[Selected text]:
-*-

We next asked whether, in a more complex situation, a representation of the target might also be present in PMd. The obstacle-avoidance task fully decorrelates the target and initial movement directions, allowing us to perform regression analyses of the two parameters independently. Individual neurons can significantly tune to both target and movement directions simultaneously (Fig. 4). This suggests that single cells in PMd participate in the population coding of a high-dimensional space which includes both the initial segment and ultimate goal of a movement. Some of the variance left unexplained by a particular tuning model can be accounted for by tuning to additional parameters, while some is truly noise (either intrinsic or due to sampling effects). Of the entire sample of recorded units, some tuned significantly to target direction, others to movement direction, some to both and some to neither. An insignificant proportion of units showed tuning before the relevant information was revealed, confirming that the directional parameters were successfully separated and were not anticipated by the monkey before the visual cues were given. Upon display of the target or obstacle, the directional information began to influence neural responses, with over 60% of all units tuning significantly to at least one parameter during the final delay. The diverse single neuron tuning properties in this study are reminiscent of the heterogeneity of neural responses reported previously in the spatial (21) and temporal (22) domains. It has been hypothesized that this heterogeneity allows the neural population to act as a basis set for encoding multiple movement parameters (3, 22). Our results support this view: the myriad ways that multiple spatial and temporal parameters are combined in the firing of single neurons leads to complex rate codes that can nonetheless be decoded in the context of the whole population. The combination of position, velocity and goal encoding is particularly relevant to computational models of reach planning that utilize current state and target information to generate desired movement vectors (23, 24).

-*-

[Provided material]:
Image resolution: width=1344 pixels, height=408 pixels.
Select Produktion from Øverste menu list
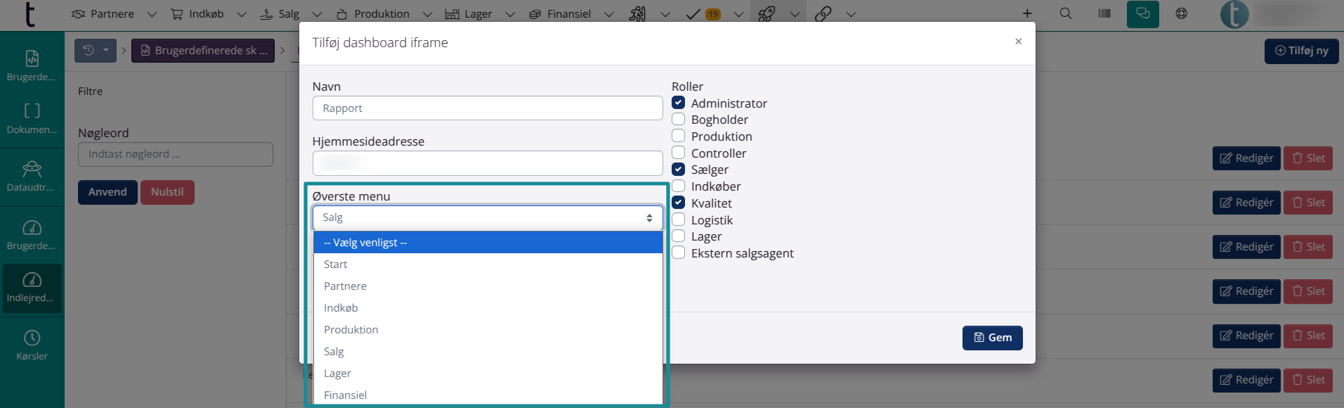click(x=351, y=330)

-*-

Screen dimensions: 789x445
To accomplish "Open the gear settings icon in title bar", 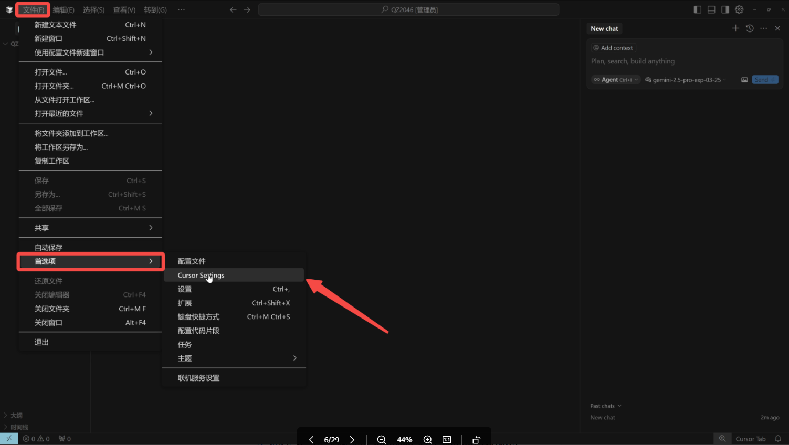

-*-

[Problem requirements]:
Answer these questions from the PMd passage:
1. Which task fully decorrelates the target and initial movement directions?
2. During the final delay, what share of all units tuned significantly to at least one parameter?
3. In which two domains was heterogeneity of neural responses reported previously?
Please rely on the PMd passage alone and set the data aside.

[Output below]:
1. The obstacle-avoidance task
2. Over 60%
3. The spatial and temporal domains